Mucho antes que terminara la enumeración, Viktor estaba dormido.

Durmió profundamente. Casi despertó para descubrir que lo llevaban a alguna parte, y casi advirtió que lo trasladaban. Pero la pastilla había surtido efecto, y Viktor no abrió los ojos. En dieciséis años.

Cuando Viktor Sorricaine despertó de nuevo aún tenía doce años (o casi ciento cincuenta, podría decirse), y la primera sensación que tuvo al contemplar el rostro de su padre fue de pura alegría, pues había logrado despertar con vida una vez más.

La segunda sensación no fue tan grata. El Pal Sorricaine que le sonreía tenía el cabello cano y era mucho más delgado que el que lo había acompañado cuando se dormía.

—No te hiciste congelar —acusó Viktor, y su padre pareció sorprendido.

—No, Viktor —admitió—. No pude. Teníamos que observar esa estrella y… bueno, de todos modos, estamos juntos de nuevo, ¿verdad? ¡Y estamos allí! ¡Vamos a aterrizar! Las primeras partidas ya han descendido a la superficie y nosotros iremos en cuanto estén listos nuestros paracaídas.

—Entiendo —asintió Viktor sin comprenderlo realmente. Luego recordó una cosa—. Tengo que devolverle los libros a Wanda.

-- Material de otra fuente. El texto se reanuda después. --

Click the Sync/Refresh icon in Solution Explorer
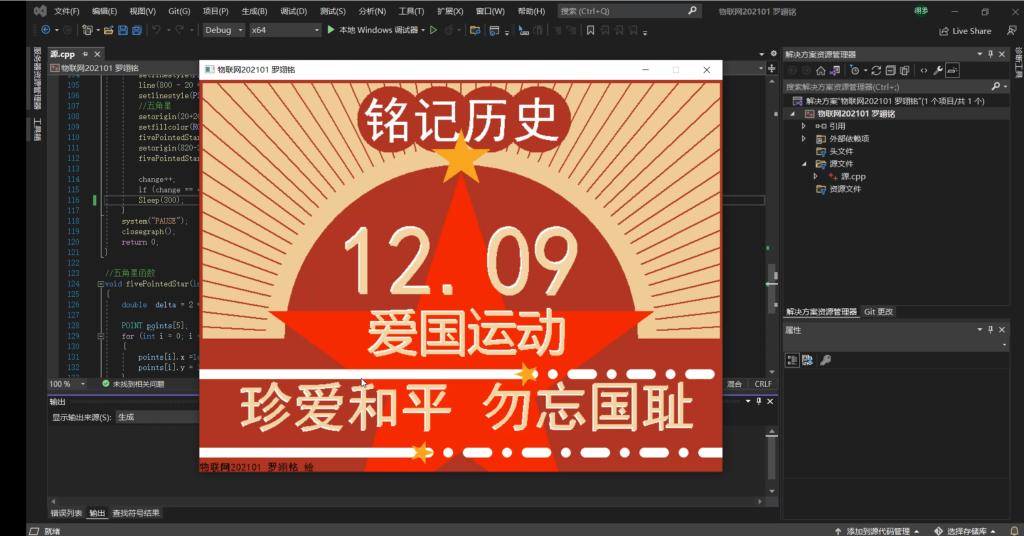This screenshot has width=1024, height=536. (875, 71)
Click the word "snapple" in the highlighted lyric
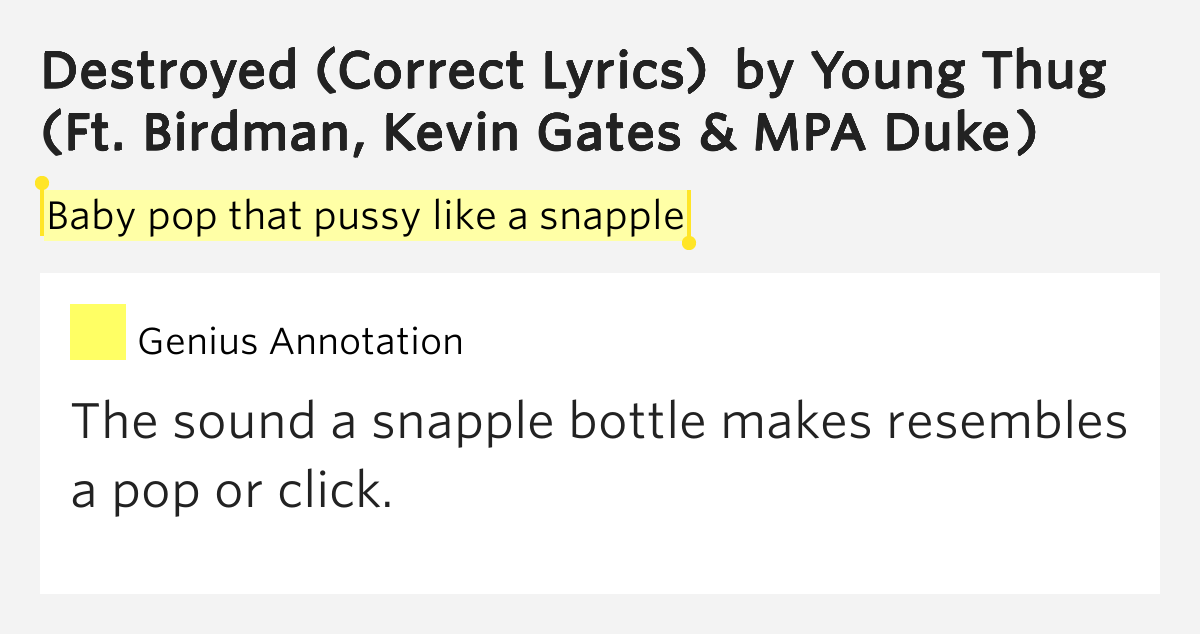The width and height of the screenshot is (1200, 634). (611, 217)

Su padre lo miró con asombro, luego con tristeza. Viktor comprendió enseguida que Wanda no necesitaría los libros, porque ya no estaba viva. Sintió un escalofrío, pero no tuvo tiempo para pensar en ello. Reinaba un gran alboroto en la nave. No sólo el parloteo de doscientas o trescientas personas, las que ya habían resucitado, las que trabajaban para resucitar a otras, y las que las sometían al examen y las preparaban para el descenso, sino choques y crujidos y chirridos metálicos. Estaban desmantelando el interior de la nave, tal como estaba previsto; desprendían los cubículos, pues cada uno sería una cápsula donde ocho o diez seres humanos, o varias toneladas de componentes, máquinas, suministros u otros cargamentos, bajarían a la superficie del nuevo planeta. Viktor descubrió una cámara de vigilancia que observaba a las dotaciones en el exterior de la nave. Distinguió la vastedad de la vela lumínica desplegada de otra manera. Ya no era una sola extensión membranosa, sino muchos segmentos pequeños, franjas largas y estrechas como las aspas de un molino de viento, endurecidas por la dinámica de la rotación alrededor del cuerpo principal de la nave. Sabía que eso era para lograr mayor eficiencia en la maniobra de inserción en órbita; pero esa fase había concluido. Ahora estaban recogiendo y almacenando las velas para confeccionar los cuatrocientos paracaídas que frenarían la caída de las cápsulas que llevarían a tierra todos los elementos útiles que había a bordo del Nuevo Mayflower.

De pronto vio a Marie-Claude Stockbridge, y advirtió que estaba llorando. Incluso llorando le parecía apetecible, pero Viktor no soportaba verla triste.

—¿Qué ocurre? —le preguntó a su madre.

—Oh, es Werner —respondió su madre con tristeza—. ¡Pobre Marie-Claude! Werner no salió con vida del congelador. Está muerto.